TRECHO SELECIONADO:

·····

Tomar uma vitamina ou mineral pela via oral permite que o organismo "module a absorção conforme a necessidade, diminuindo — mas não eliminando — o risco de intoxicações", explica o médico.
O conceito de injetar nutrientes na corrente sanguínea tem suas raízes na década de 1970, quando o médico americano John Myers desenvolveu o coquetel de Myers. Esta fórmula combina altas doses de vitaminas e minerais, como vitaminas do complexo B, vitamina C, magnésio e cálcio, misturados com água estéril.
Apesar de popular, o coquetel de Myers tem ingredientes capazes de piorar a saúde de pessoas com determinadas condições. Por exemplo: a vitamina B6 intravenosa pode levar a respostas mais fracas a medicamentos tomados para estimular a produção de células sanguíneas (por exemplo, eritropoetina, alfaepoetina e alfadarbepoetina), frequentemente usados em pessoas com doença renal crônica ou câncer, salienta o Manual MSD de Diagnóstico e Tratamento.

·····

AMOSTRA DO MATERIAL:

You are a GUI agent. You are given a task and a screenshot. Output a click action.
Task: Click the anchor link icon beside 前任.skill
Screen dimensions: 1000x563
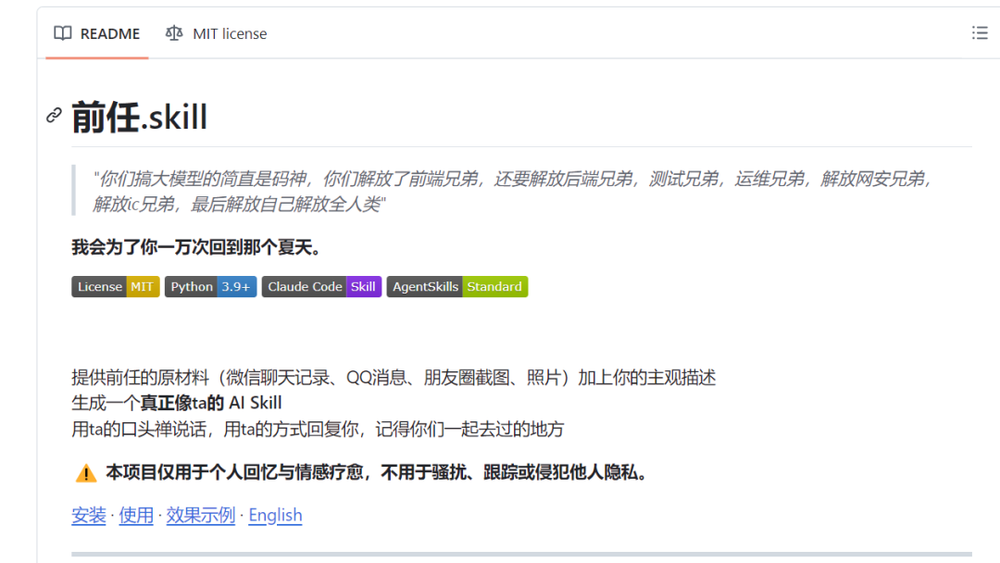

·····

O QUE FAZER: Com base no trecho selecionado, explique em uma a três frases por que tomar uma vitamina ou mineral pela boca reduz o risco de intoxicação.

SUA RESPOSTA: Pela via oral, o organismo consegue modular a absorção conforme a necessidade. Isso diminui o risco de intoxicações, mas não o elimina.